- The Washington Times - Tuesday, October 30, 2012

West Virginia Democrats are “outraged” with President Obama’s Environmental Protection Agency, which has now cost the jobs of nearly 150 coal miners in the state.

Energy giant Consol announced Tuesday that it will idle its surface mining operations in Mingo County after failing to secure necessary Clean Water Act permits from the EPA.

The Miller Creek surface mine facility has been in operation for decades, and the company had planned to construct the new “King Coal Highway” as part of a reclamation project after mining is complete. Coal mine employees, Consol said, would eventually have been assigned to the highway project, once the coal supplies had been exhausted.

Democrats in the state, already angry with the administration’s “war on coal,” unloaded on the EPA on Tuesday afternoon.

“I am incensed and infuriated that the EPA would intentionally delay the needed permit for a public-private project that would bring so many good jobs and valuable infrastructure to communities that so desperately need them,” West Virginia Sen. Joe Manchin said in a statement.

Mr. Manchin has been one of the loudest critics of Mr. Obama’s environmental policy. He skipped this year’s Democratic convention, and, in one of his campaign commercials, literally shot a hole through the controversial cap-and-trade bill.

“This project is a win-win and the EPA is trying to make it a loser,” he continued.

Mingo County officials have estimated that the mine and King Coal Highway projects could over the next 15 years created as many as 2,500 new jobs and supported the development of about 2,000 acres of land.

Consol President Nicholas J. DeIuliis said in a statement Tuesday that the company has been working to secure the necessary environmental permits since 2007, with no success.

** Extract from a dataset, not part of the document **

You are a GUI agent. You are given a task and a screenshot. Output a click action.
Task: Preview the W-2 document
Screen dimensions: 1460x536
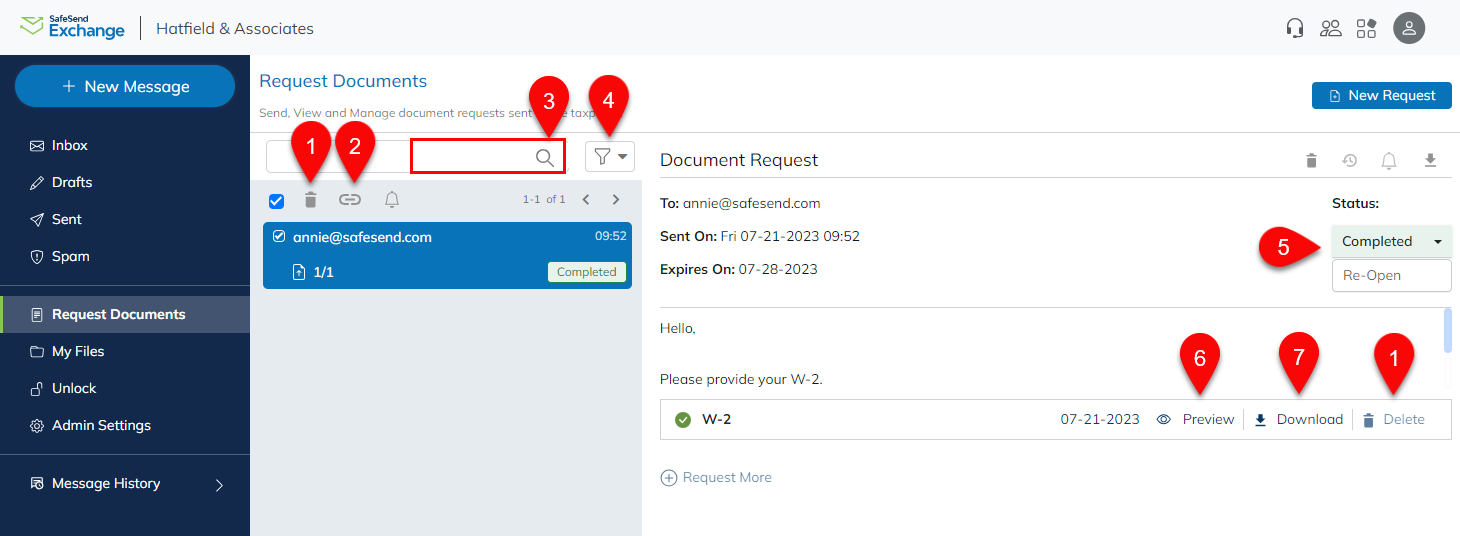point(1196,419)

“Once again, the EPA has stepped in the way of a great project here in West Virginia,” Gov. Earl Ray Tomblin, a Democrat, said Tuesday in a joint statement with fellow Democrats Mr. Manchin, Sen. Jay Rockefeller and Rep. Nick Rahall. “The EPA cannot seem to understand the big picture and the true scope of its authority.”

The quartet of state Democrats pledged to fight the EPA and try to get the Miller Creek mines back up and running and the highway project moving forward.

“I will continue to work with our senators and our governor as we present a united front in an effort to knock some common sense into EPA,” Mr. Rahall said.

Consol’s layoffs come on the heels of similar moves across Appalachia, and growing anger in that region toward the “war on coal,” a term appearing on lawn signs, billboards, bumper stickers and T-shirts throughout the region.

Last month, Virginia-based Alpha Natural Resources announced it would cut 1,200 jobs and shut down eight mines in West Virginia, Virginia and Pennsylvania. Over the summer, Arch Coal, one of the nation’s largest producers, announced plans to shutter several operations and lay off more than 700 miners.

Earlier this month, about 5,500 people attended a “rally for coal” in Grundy, Va., where an airport-extension vital to Southwest Virginia’s economic development has been held up for years because of a dispute with federal regulators over what is an airport and what is a coal mine. The Washington Times reported earlier this month about local officials’ three-year battle with the U.S. Office of Surface Mining over regulatory hurdles to plans to extend the runway at Grundy Municipal Airport.